_To do_: Please return only the lines from the one showing "Where should I" to the end of the entries, keeping both ends and dropping every picture.

_Data for processing_:
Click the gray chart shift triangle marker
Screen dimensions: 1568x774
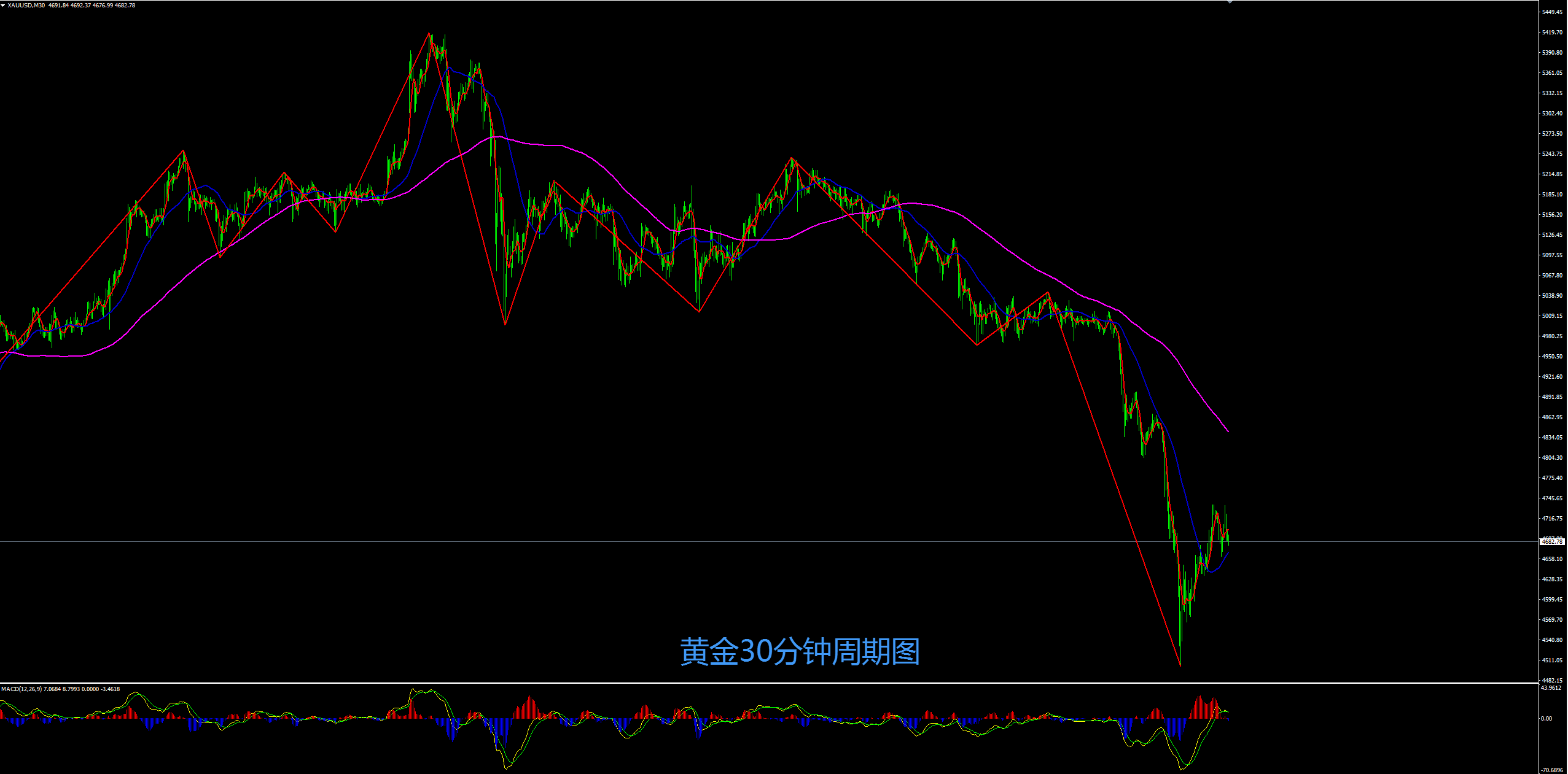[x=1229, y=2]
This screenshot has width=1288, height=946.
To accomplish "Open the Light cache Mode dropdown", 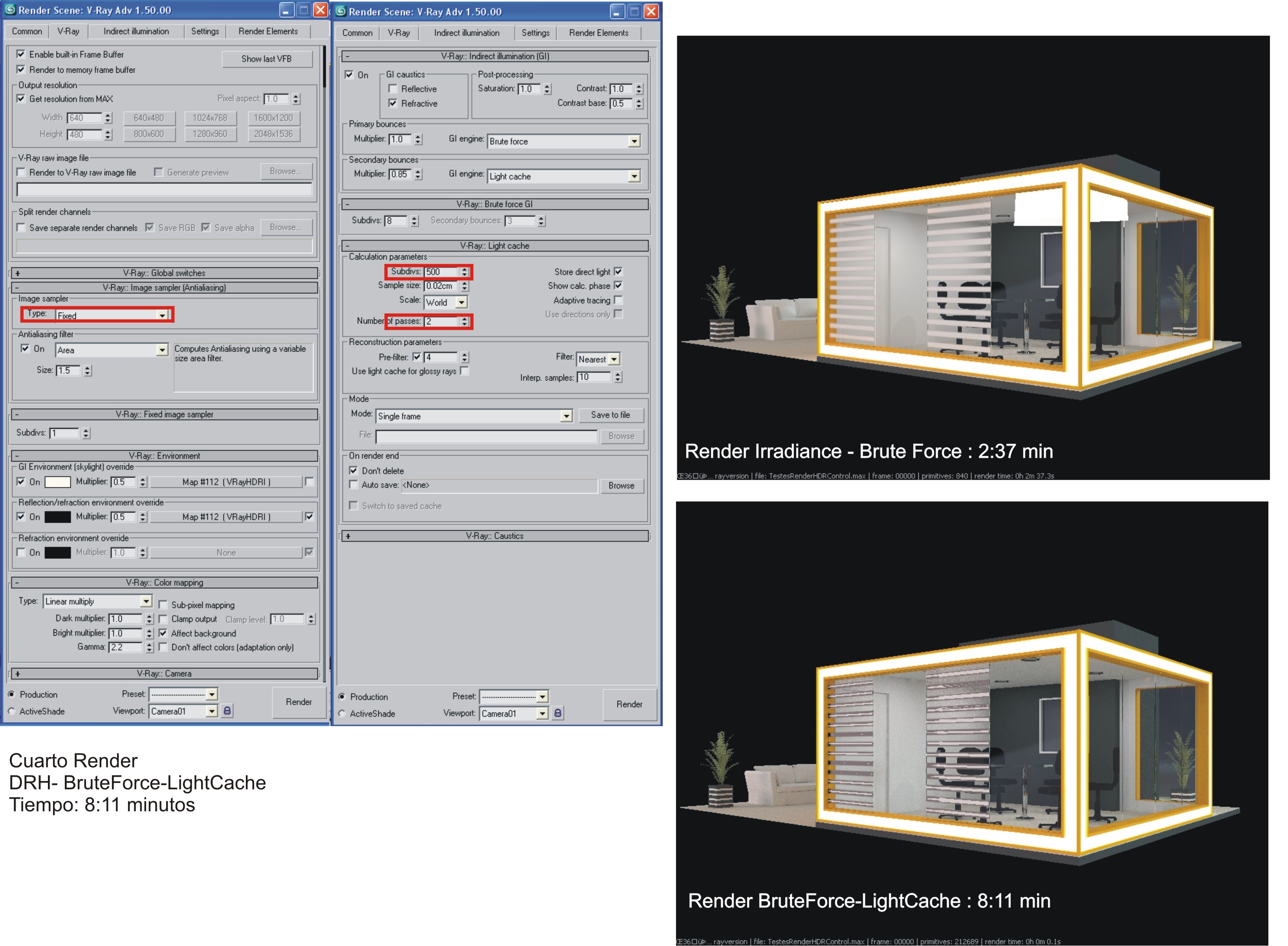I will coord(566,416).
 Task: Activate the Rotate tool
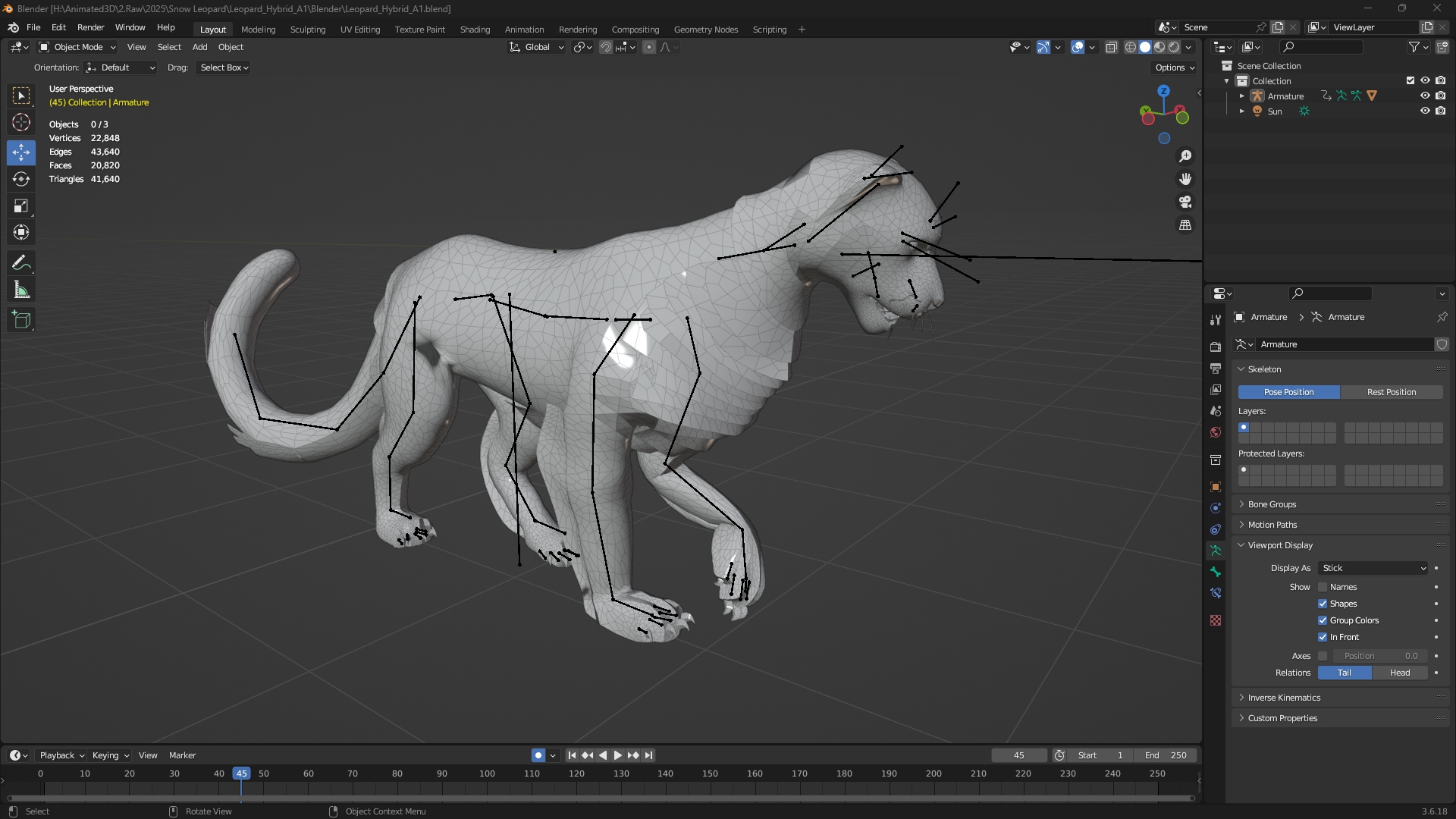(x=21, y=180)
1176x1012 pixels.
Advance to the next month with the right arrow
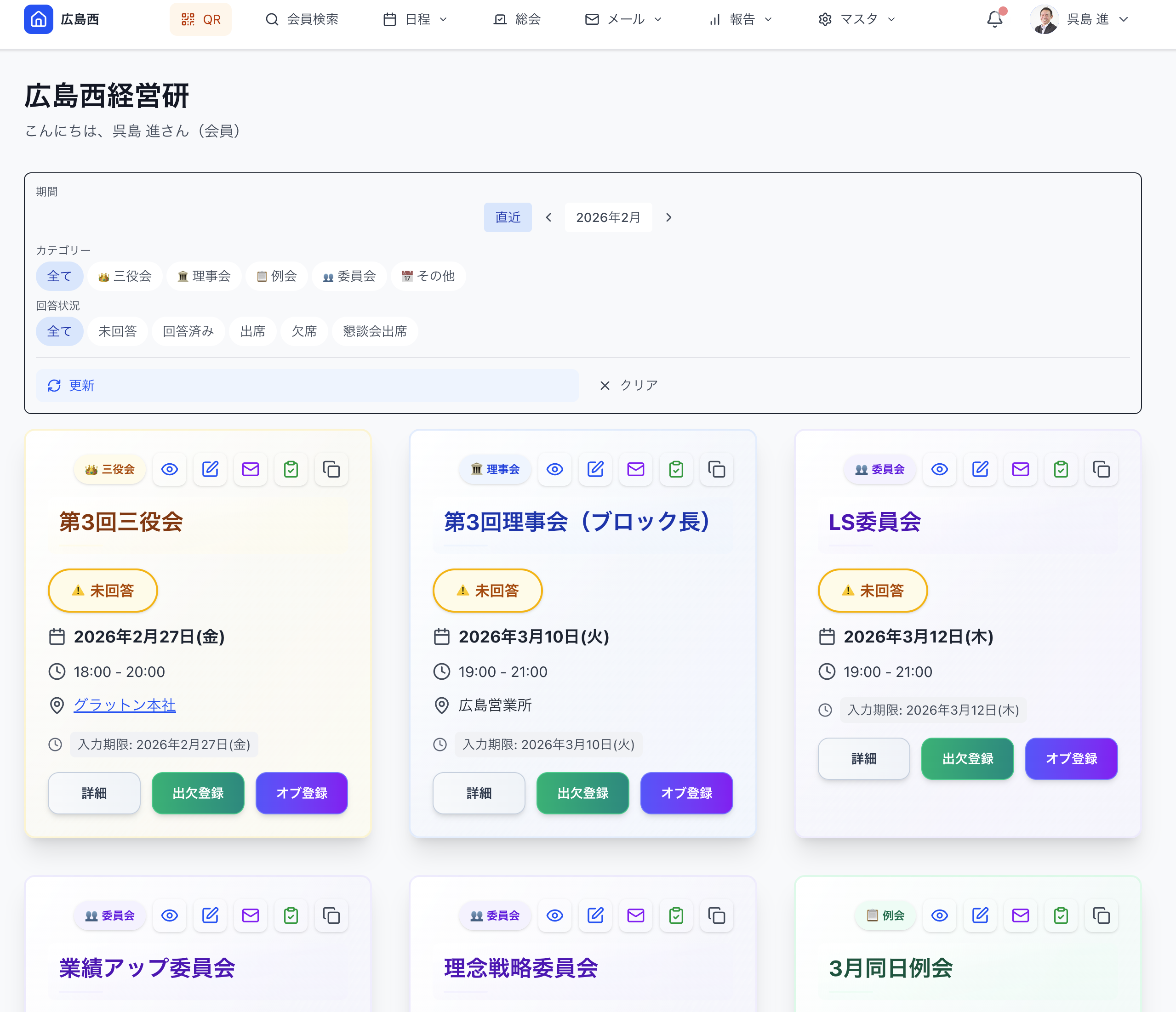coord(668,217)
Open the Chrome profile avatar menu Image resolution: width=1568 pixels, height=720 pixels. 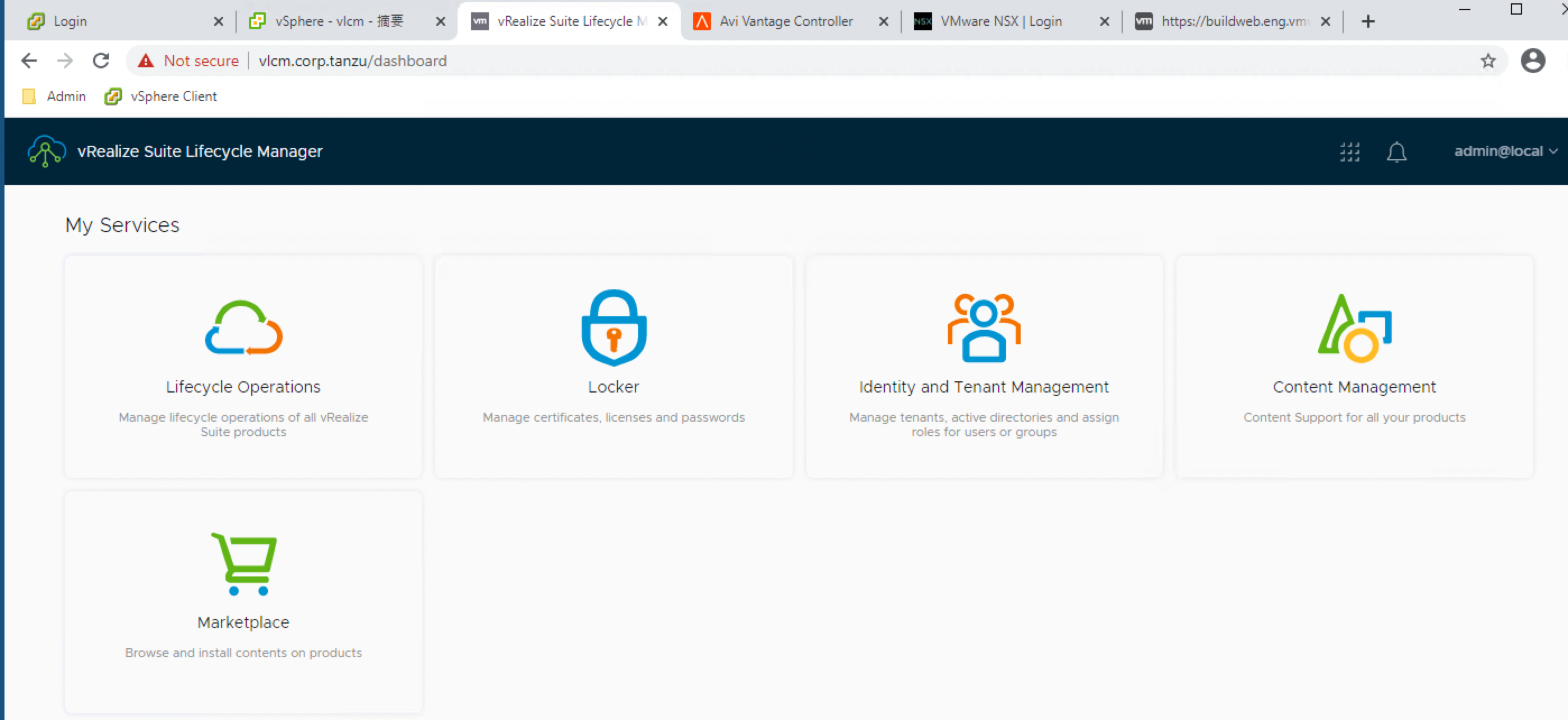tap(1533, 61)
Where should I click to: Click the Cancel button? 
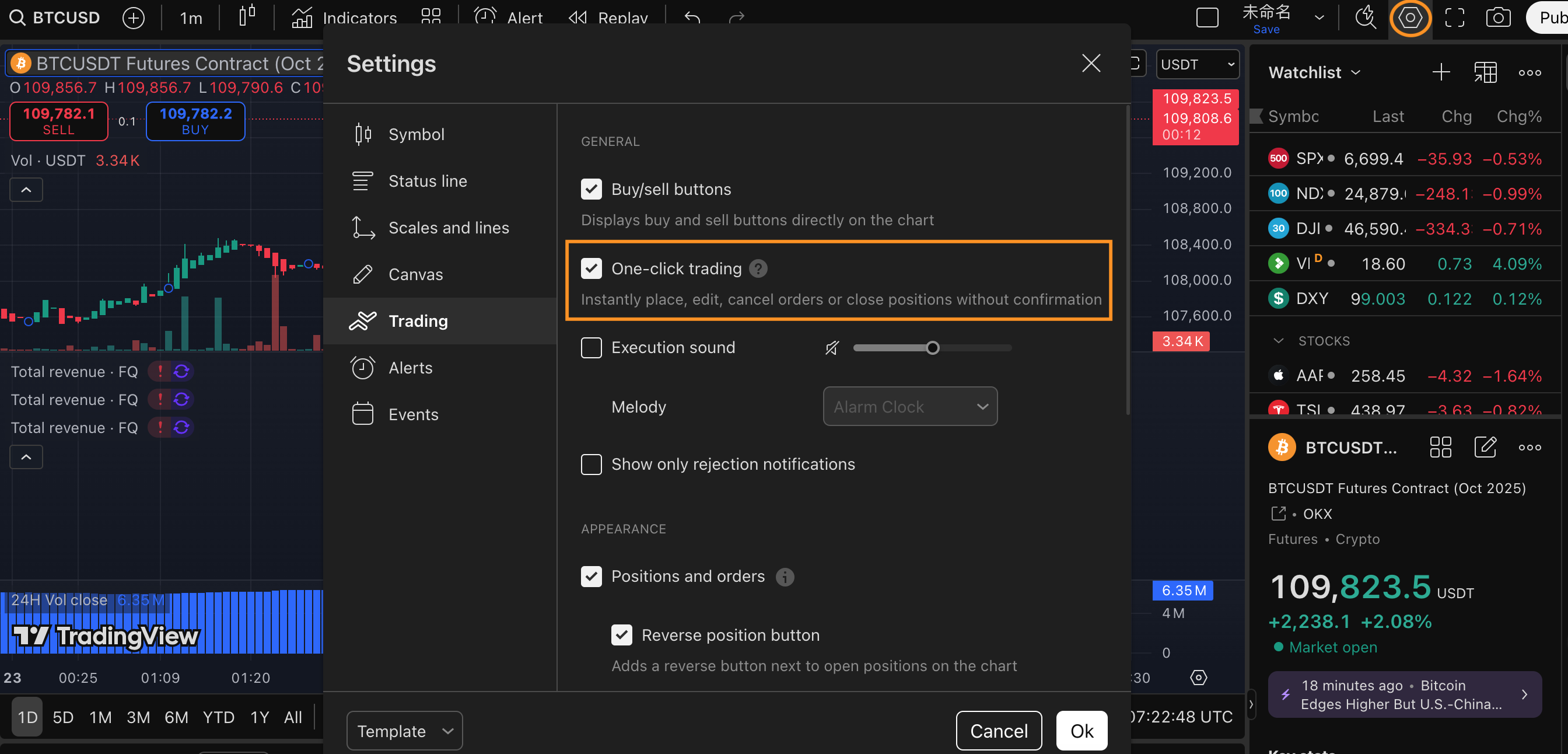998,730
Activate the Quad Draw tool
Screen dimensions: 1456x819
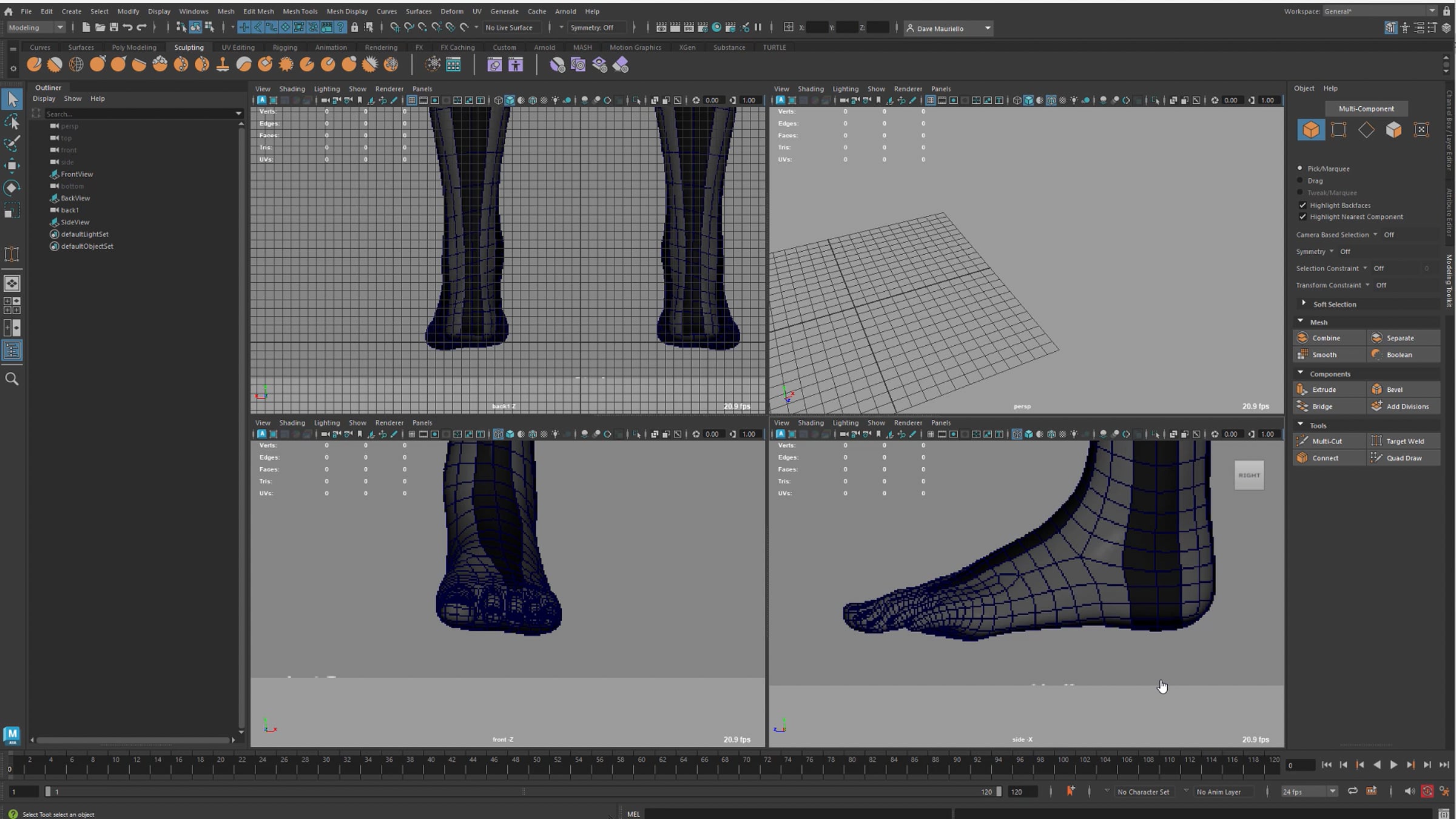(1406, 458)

_Exercise answer_:
Where should I click to: Click the Cancel button? 
998,730
Activate the Quad Draw tool
Screen dimensions: 1456x819
(1406, 458)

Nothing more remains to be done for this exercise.